Before the extension was signed, there was a great deal of speculation that either the Dodgers did not want Mattingly back or Mattingly did not want to be back. While those rumors can now be put to rest, it is interesting that the team chose to let Hillman go as bench coach, especially given how close he and Mattingly reportedly were. Mattingly is very well-liked in the clubhouse, and his players respect him a great deal, but he is certainly not without his shortcomings, especially in matters of in-game strategy, which just so happens to be the bench coach’s main responsibility.
Those shortcomings were magnified during the playoffs, as Mattingly made a number of questionable decisions that hurt the Dodgers as they attempted to advance to the World Series. In the NLDS against the Atlanta Braves, Mattingly chose to pitch to Jason Heyward instead of Reed Johnson, with Heyward somewhat predictably delivering a hit that cost the Dodgers the game. He also called for a bunt on two pitches to Juan Uribe in the eighth inning of the fourth game of the series, despite Uribe’s poor bunting skills and obvious power potential. Uribe, of course, failed to lay down the bunt, and instead delivered a home run that ultimately sent the Dodgers to the NLCS. In the first game of the NLCS, Mattingly sent in a pinch-runner for Adrian Gonzalez late in a tie game, a move that backfired when Gonzalez’ spot in the lineup came up two more times in important situations.
Despite these missteps, the Dodgers players were supportive of Mattingly and remained light-hearted throughout the playoffs. Perhaps the greatest evidence of this came when A.J. Ellis spoke with MLB Network’s Intentional Talk to discuss Juan Uribe’s failed bunt attempt, among other topics:
The interview was conducted in the Dodger dugout, with the Dodgers players and coaches ostensibly watching from the clubhouse, as Mattingly eventually sauntered out to jokingly whisper to Ellis he would not be starting the first game of the NLCS. Such instances demonstrate the clear rapport between the players and their manager, yet Dodgers executives clearly thought there was something left to be desired in Mattingly’s abilities.

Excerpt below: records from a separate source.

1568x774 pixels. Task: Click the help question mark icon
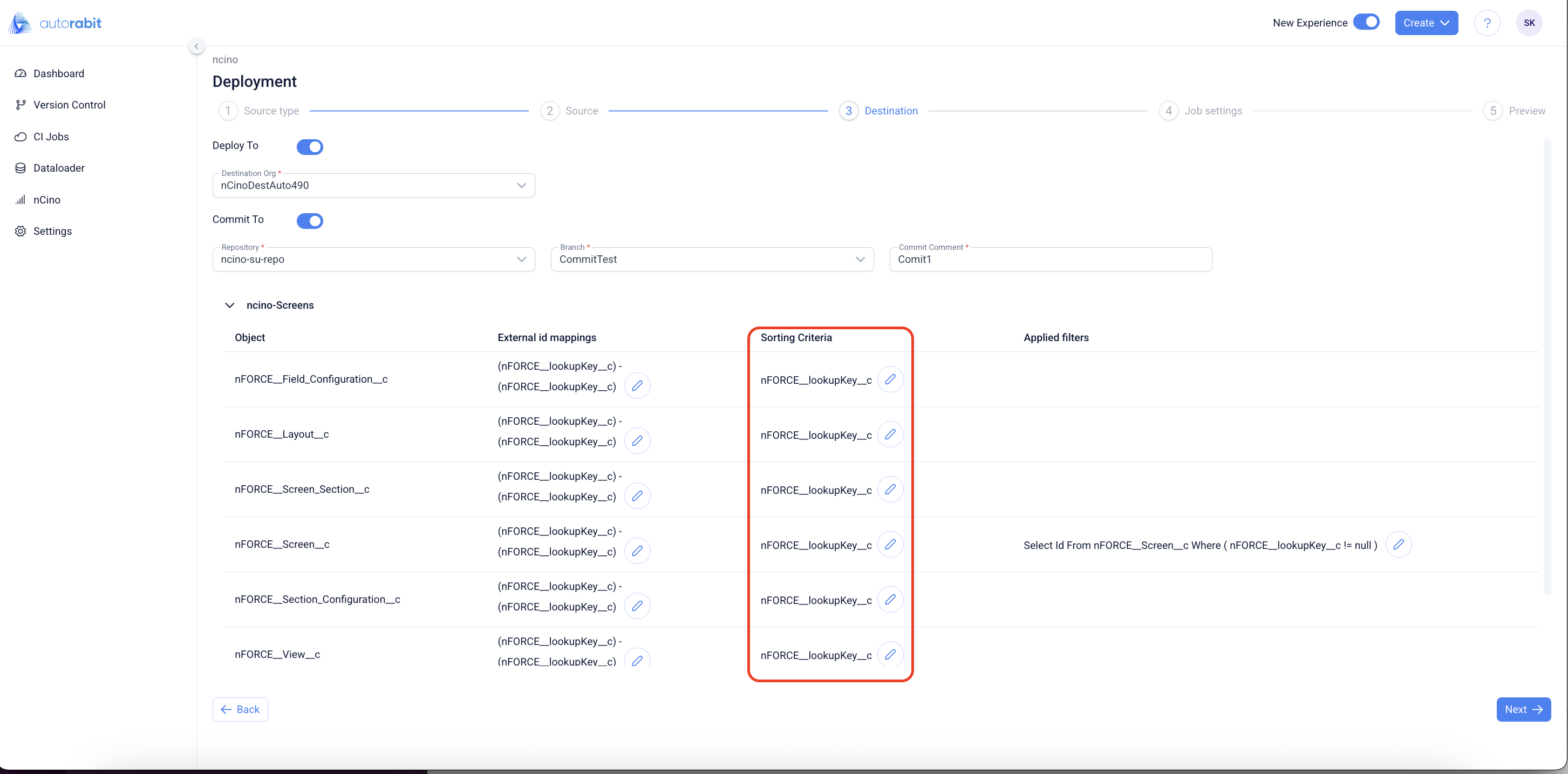(1487, 23)
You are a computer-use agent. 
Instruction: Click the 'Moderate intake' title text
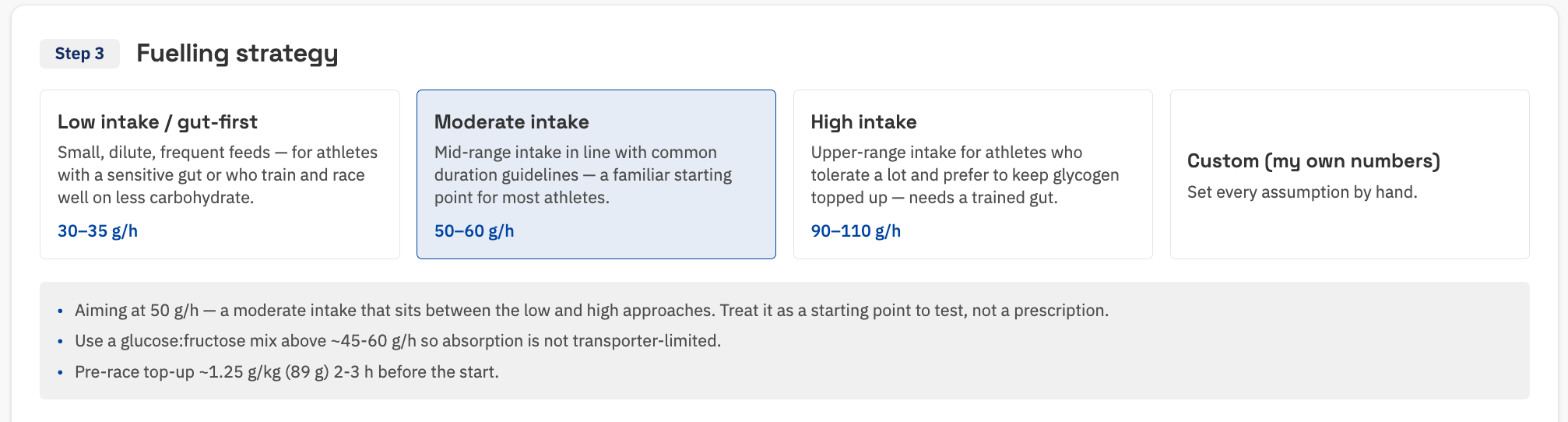tap(512, 122)
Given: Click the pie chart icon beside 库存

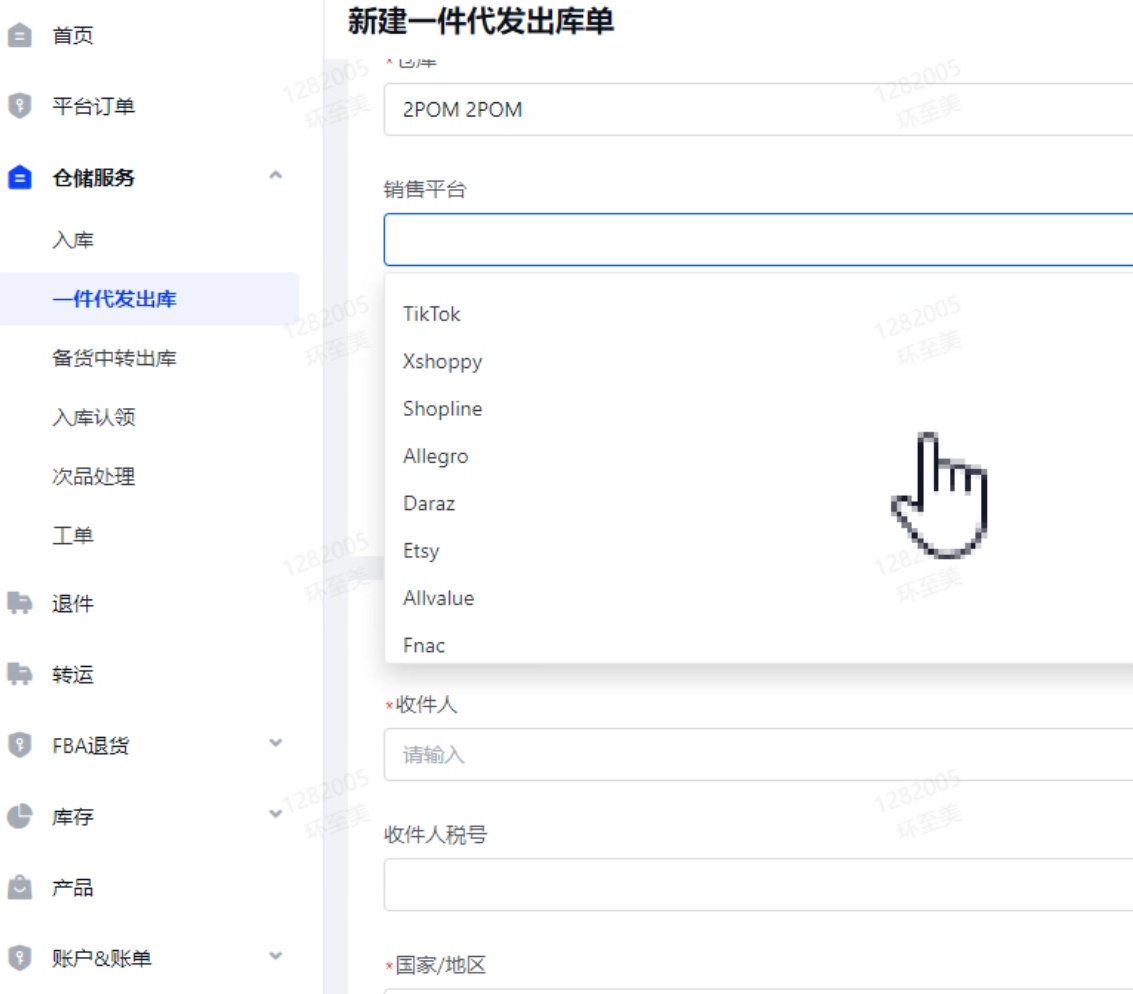Looking at the screenshot, I should [x=19, y=816].
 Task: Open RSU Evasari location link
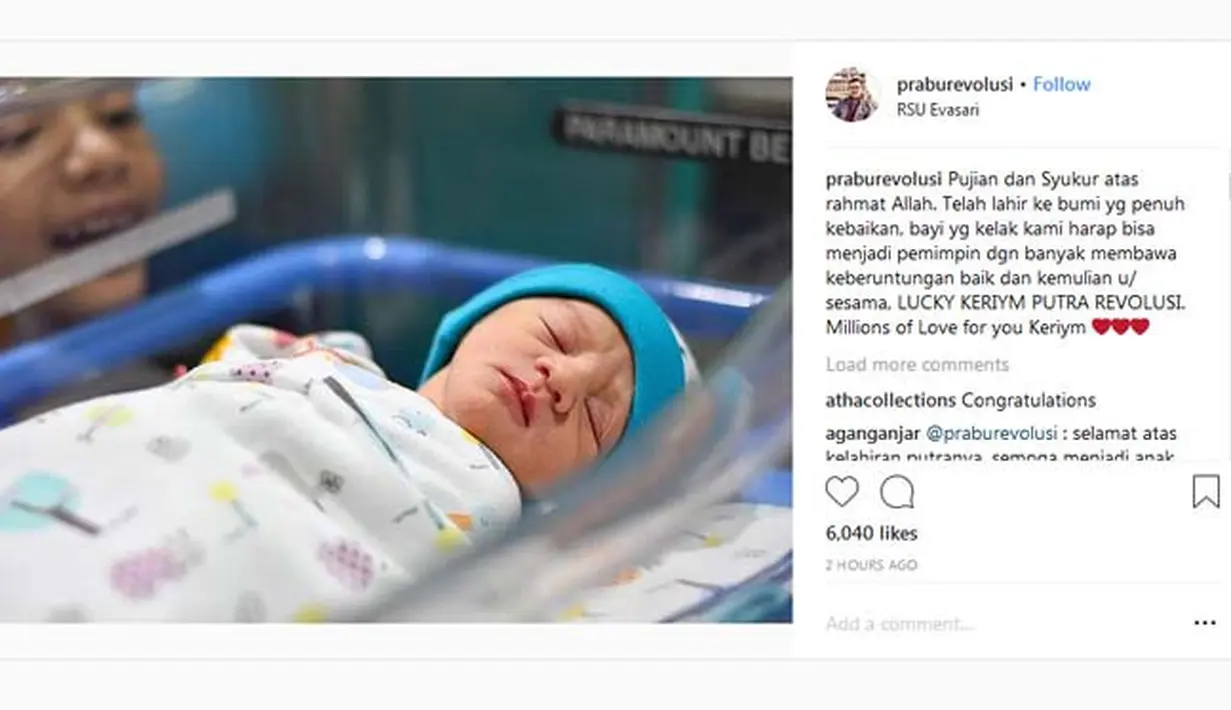pyautogui.click(x=937, y=110)
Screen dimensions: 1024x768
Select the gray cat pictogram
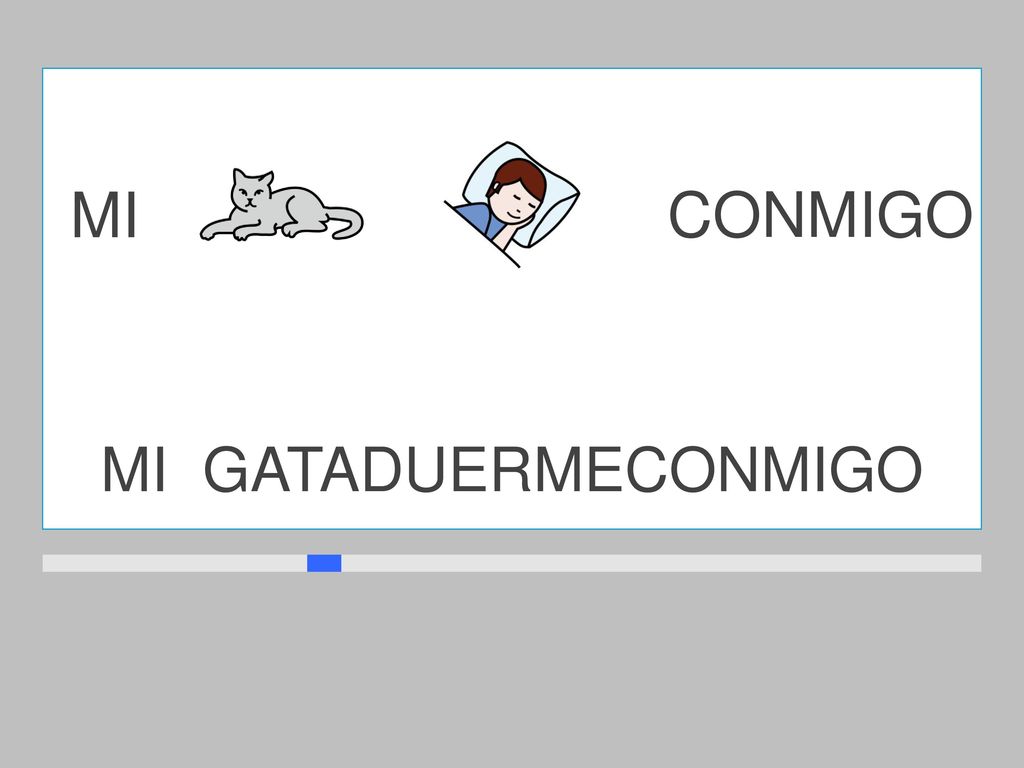(281, 205)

Now that Hillman is gone, Wallach will fill the role of bench coach and will assume the responsibility of advising Mattingly in matters of strategy. Wallach has previous managing experience at the Triple-A level, where he managed the Albuquerque Isotopes, the Dodgers’ minor league affiliate. He was named Pacific Coast League Manager of the Year in 2009 before being promoted to the Dodgers third base coach, a position he has served in until this season. Wallach is considered by many to be an excellent future managerial option, and he has interviewed for several positions throughout his tenure.
It seems fairly likely that the Dodgers chose to promote Wallach to help make Mattingly a better in-game strategist. Wallach and Mattingly are of the same baseball generation, and Mattingly should have no trouble respecting Wallach’s advice. Wallach, for his part, now has an opportunity to showcase his managerial skills in this role, as he has made it clear that managing at the Major League level is a goal of his. If he can improve upon Mattingly’s in-game management, his stock will certainly continue to soar.